:: Goal of the exercise ::
Somewhere below is a line with "Click the search magnifier icon" and, later, a line with "Pick Windows Store from the dropdown"; repeat those two lines and all the lines between them, exactly as they are.

:: Task input ::

______________________________

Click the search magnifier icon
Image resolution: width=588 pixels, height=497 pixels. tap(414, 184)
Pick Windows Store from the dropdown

______________________________

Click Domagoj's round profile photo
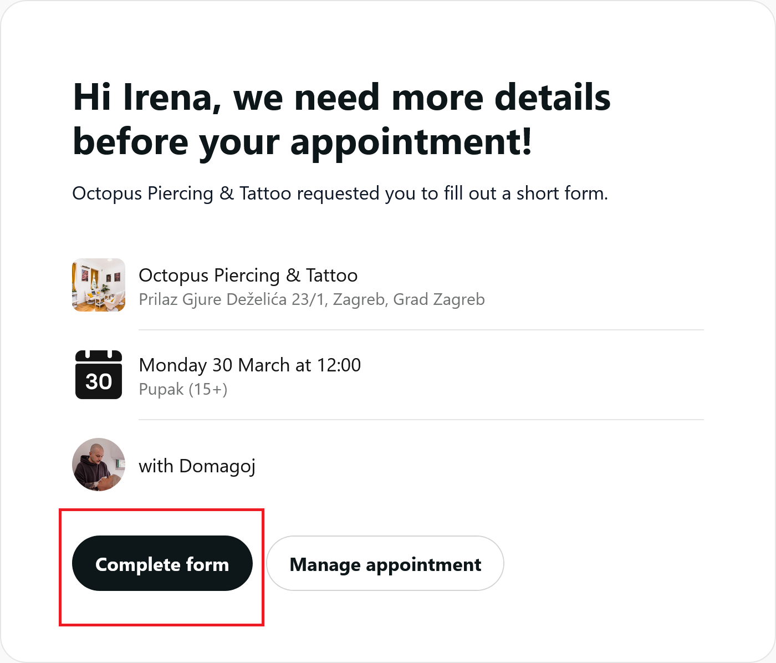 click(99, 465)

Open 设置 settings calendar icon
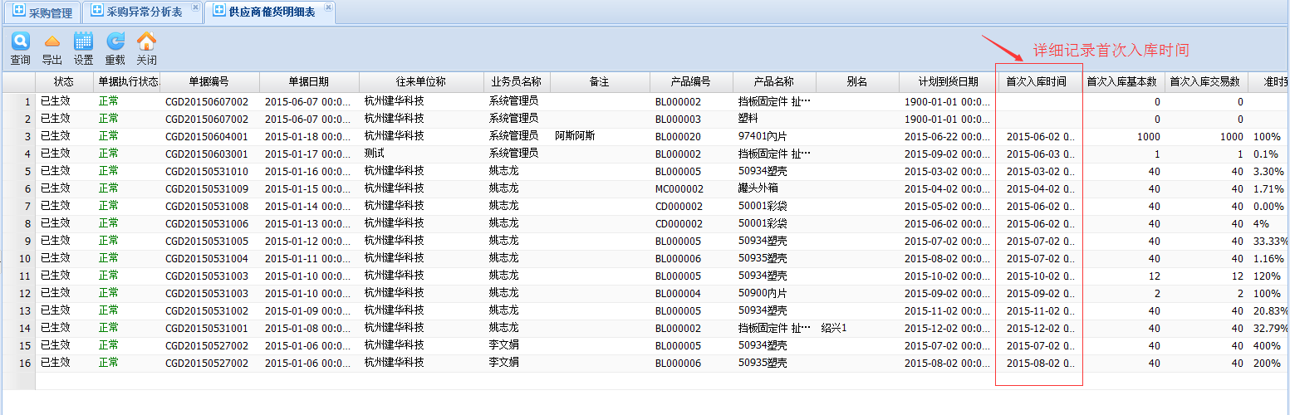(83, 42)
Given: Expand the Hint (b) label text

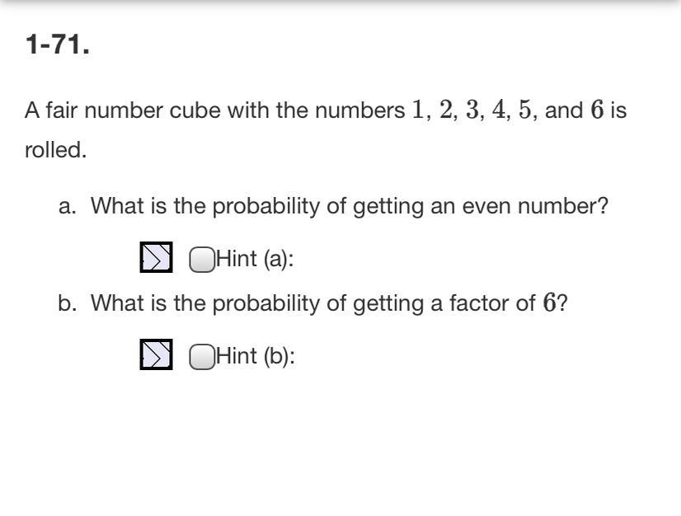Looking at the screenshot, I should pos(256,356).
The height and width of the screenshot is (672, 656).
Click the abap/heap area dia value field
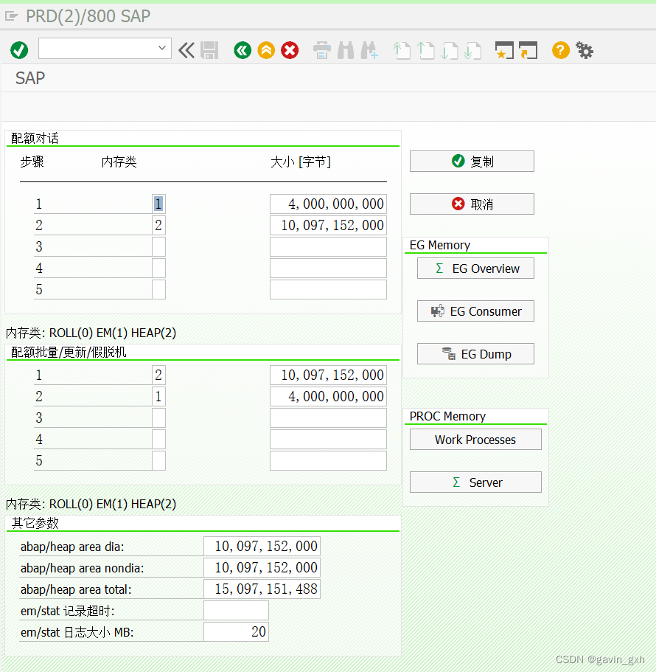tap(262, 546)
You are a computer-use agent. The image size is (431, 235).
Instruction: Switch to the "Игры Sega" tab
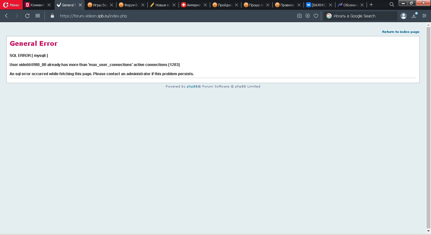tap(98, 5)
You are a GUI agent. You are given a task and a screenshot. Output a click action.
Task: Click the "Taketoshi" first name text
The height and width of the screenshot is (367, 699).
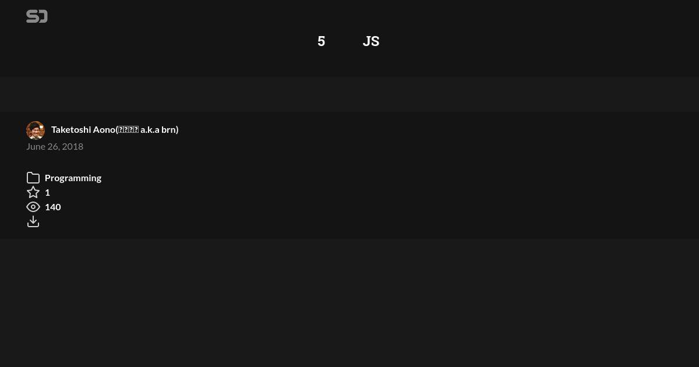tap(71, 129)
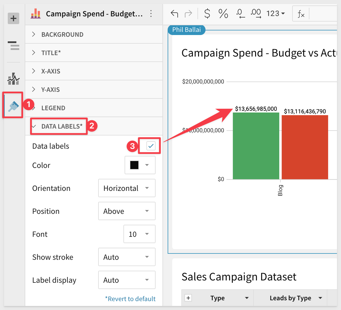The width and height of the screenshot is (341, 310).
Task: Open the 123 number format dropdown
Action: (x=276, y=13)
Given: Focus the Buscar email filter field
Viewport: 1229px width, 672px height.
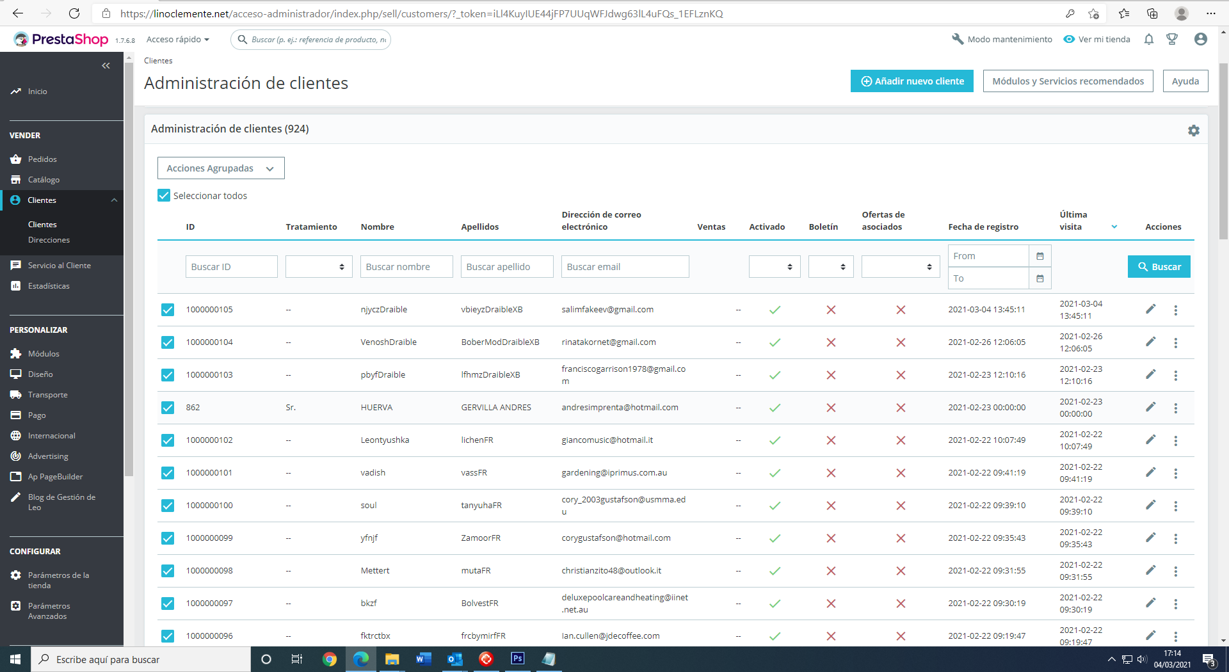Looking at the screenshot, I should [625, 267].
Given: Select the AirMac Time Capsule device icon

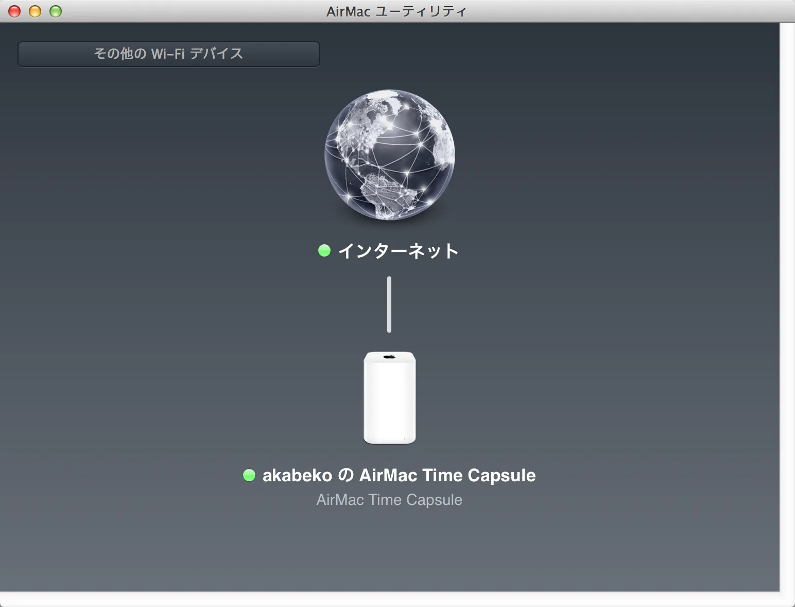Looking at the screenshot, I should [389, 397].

______________________________

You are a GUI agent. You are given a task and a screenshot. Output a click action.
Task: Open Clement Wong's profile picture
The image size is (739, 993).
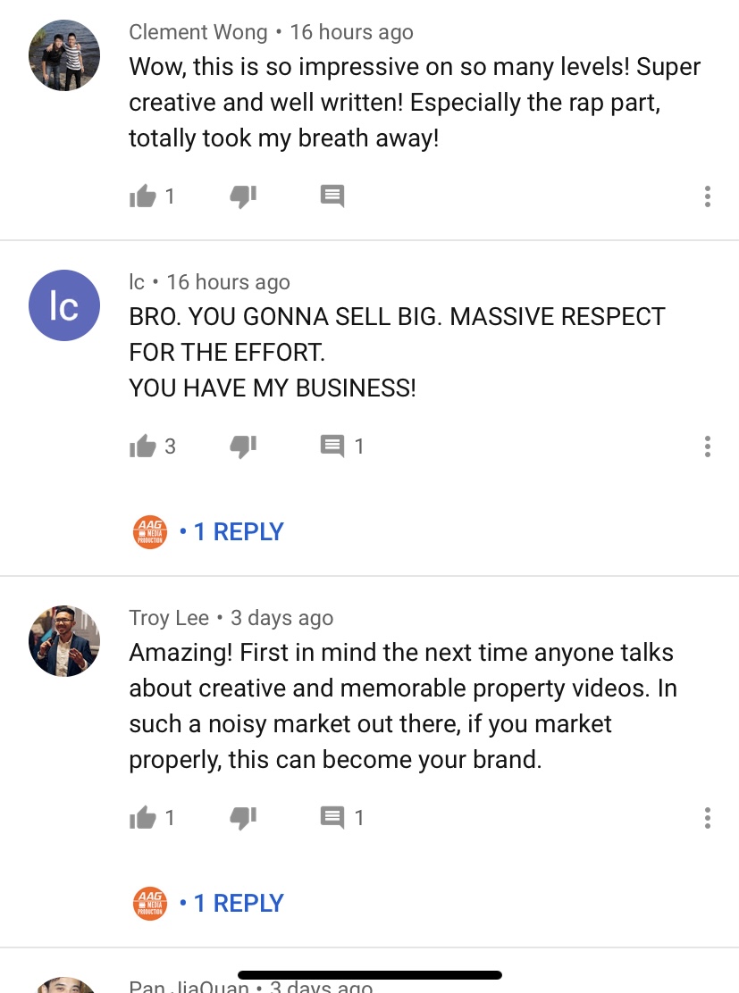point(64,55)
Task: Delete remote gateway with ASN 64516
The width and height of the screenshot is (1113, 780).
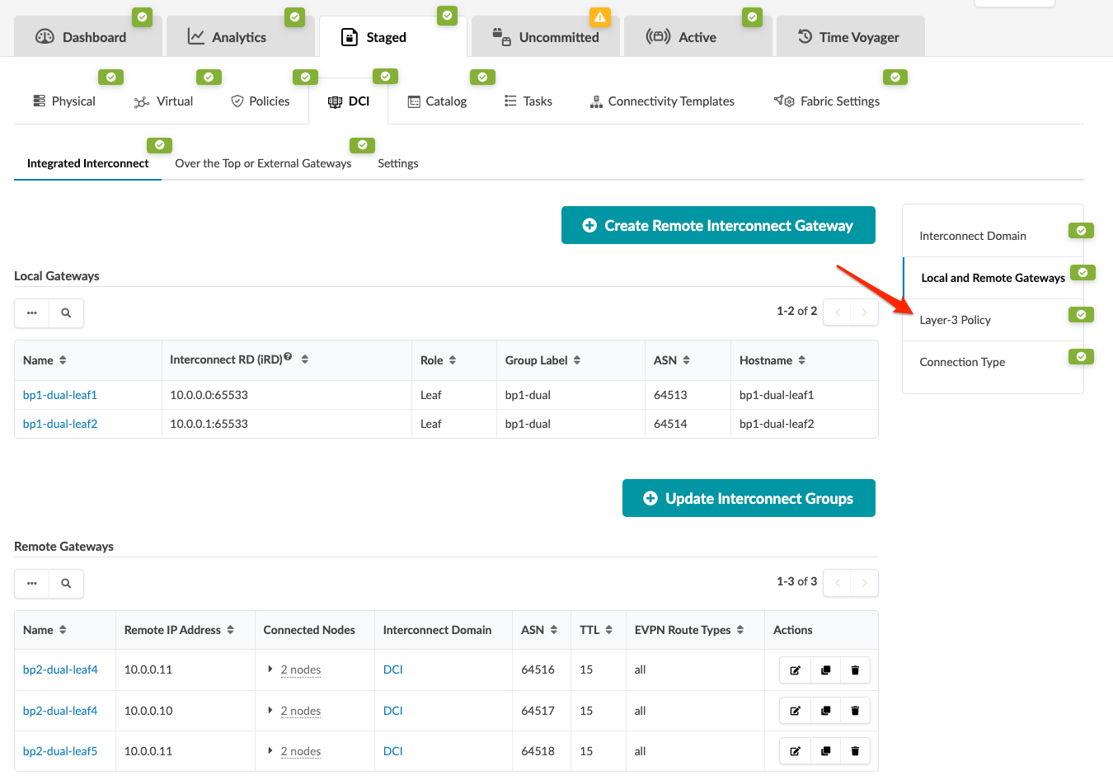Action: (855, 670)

______________________________

:: Exercise solution ::
Click the search magnifier icon
Image resolution: width=588 pixels, height=497 pixels. tap(414, 184)
Pick Windows Store from the dropdown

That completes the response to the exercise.